In either case, a delta-connected tertiary winding is frequently provided for one or more of the following purposes. In stabilization of the neutral, if a Y-connected transformer (or autotransformer) with a delta connected tertiary is connected to an ungrounded delta system (or poorly grounded Y system), stability of the system neutral is increased.

That is, a single-phase short-circuit to ground on the transmission line will cause less drop in voltage on the short-circuited phase and less rise in voltage on the other two phases. A 3-phase three-leg Y-connected transformer without delta tertiary furnishes very little stabilization of the neutral, and the delta tertiary is generally needed.

Other Y connections offer no stabilization of the neutral without a delta tertiary. With increased neutral stabilization, the fault current in the neutral on single-phase short circuit is increased, and this may be needed for improved relay protection of the system.

Third-harmonic components of exciting current find a relatively low impedance path in a delta tertiary on a Y-connected transformer, and less of the third-harmonic exciting current appears in the connected transmission lines, where it might cause interference with communication circuits. Failure to provide a path for third-harmonic current in Y-connected 3-phase shell-type transformers or banks of single-phase transformers will result in excessive third-harmonic voltage from line to neutral.

The bank of a 3-phase, three-legged core-type Y-connected transformer acts as a delta winding with high impedance to the other windings.
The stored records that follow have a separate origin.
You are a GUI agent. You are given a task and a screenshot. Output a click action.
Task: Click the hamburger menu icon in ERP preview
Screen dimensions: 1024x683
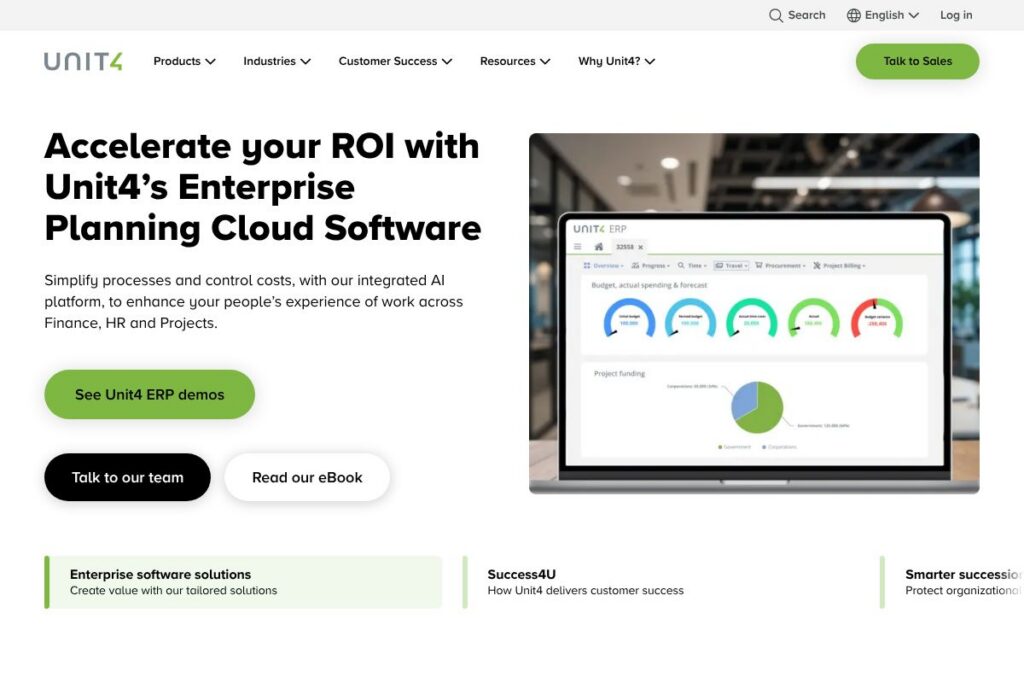coord(577,246)
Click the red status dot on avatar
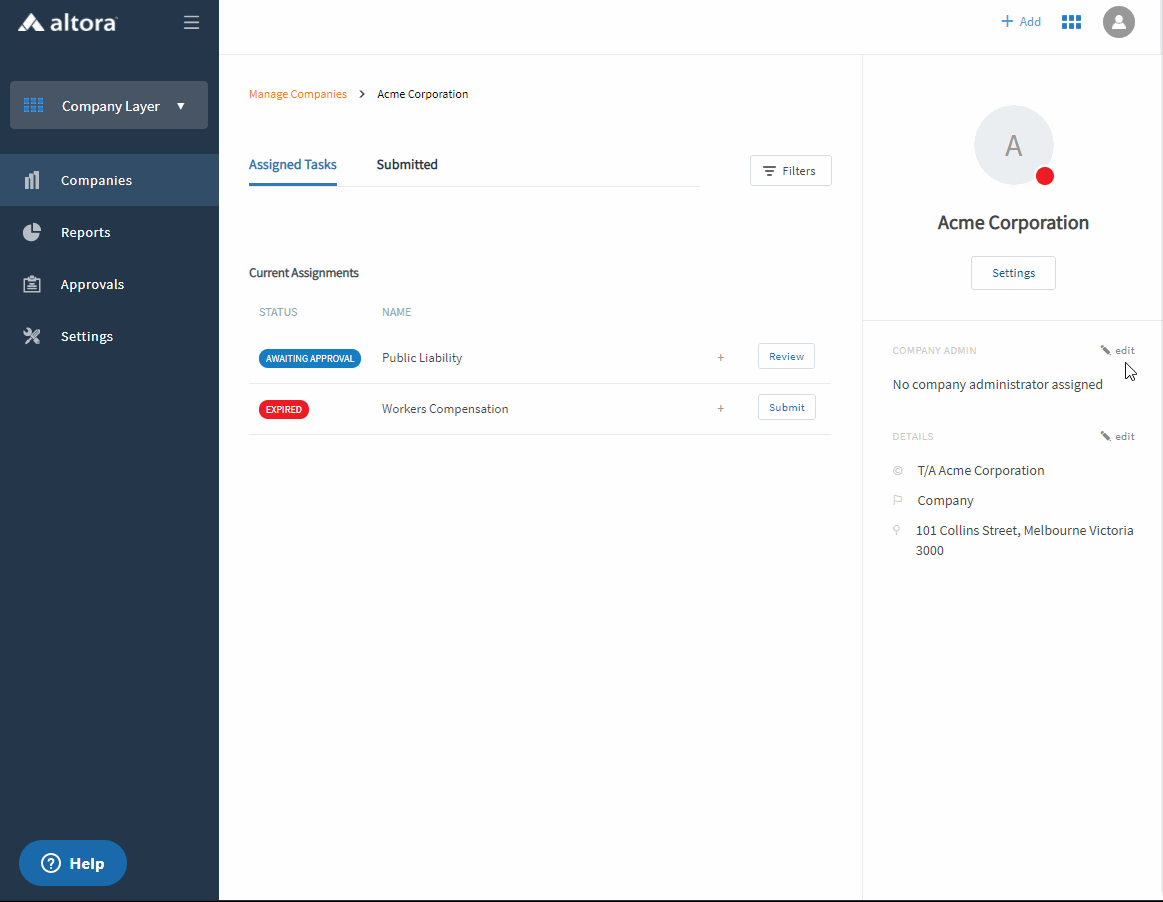Viewport: 1163px width, 902px height. point(1044,176)
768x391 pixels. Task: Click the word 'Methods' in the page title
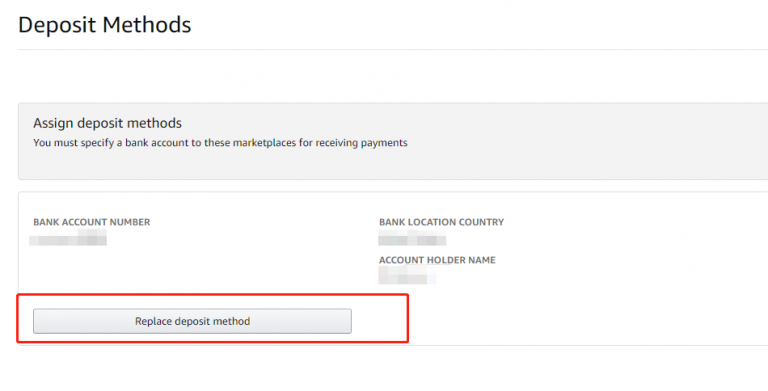pos(146,25)
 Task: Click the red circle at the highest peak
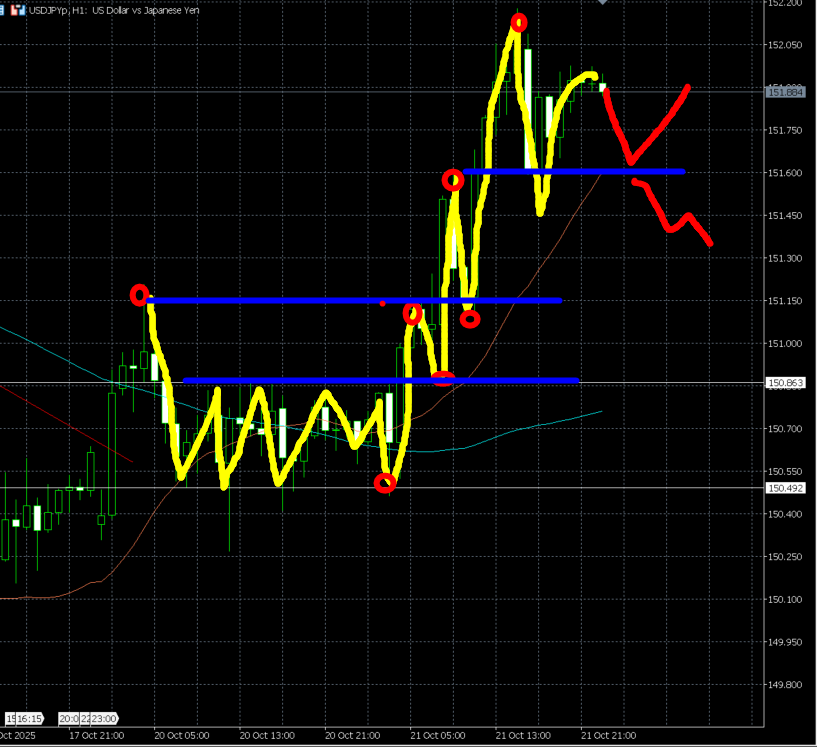[518, 22]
As a consequence, there is very little third-harmonic line-to-neutral voltage and a separate delta tertiary is not needed to reduce it. An external load can be supplied from a delta tertiary. This may include synchronous or static capacitors to improve system operating conditions.

PHASE ANGLE CONTROL TRANSFORMERS BASIC INFORMATION AND TUTORIALS

Tap-changing equipment is sometimes used in a loop system, for phase-angle control, for the purpose of obtaining minimum losses in the loop due to unequal impedances in the various portions of the circuit.

Transformers used to derive phase-angle control do not differ materially, either mechanically or electrically, from those used for in phase control. In general, phase-angle control is obtained by interconnecting the phases, that is, by deriving a voltage from one phase and inserting it in another.

The simple arrangement given in figure below illustrates a single core delta-connected autotransformer in which the series windings are so interconnected as to introduce into the line a quadrature voltage.

One phase only is printed in solid lines so as to show more clearly how the quadrature voltage is obtained. The terminals of the common winding are connected to the midpoints of the series winding in order that the in phase voltage ratio between the primary lines ABC and secondary lines XYZ is unity for all values of phase angle introduced between them.

As large high-voltage systems have become extensively interconnected, a need has developed to control the transfer of real power between systems by means of phase-angle-regulating transformers.

The most commonly used circuit for this purpose is the two-core, four-winding arrangement. The high-voltage common winding is Y-connected, with reduced insulation at the neutral for economy of design, and a series transformer is employed so that low-voltage-switching equipment may be used.

Phase-shifting regulating transformers; single core delta-connected common winding for low-voltage systems.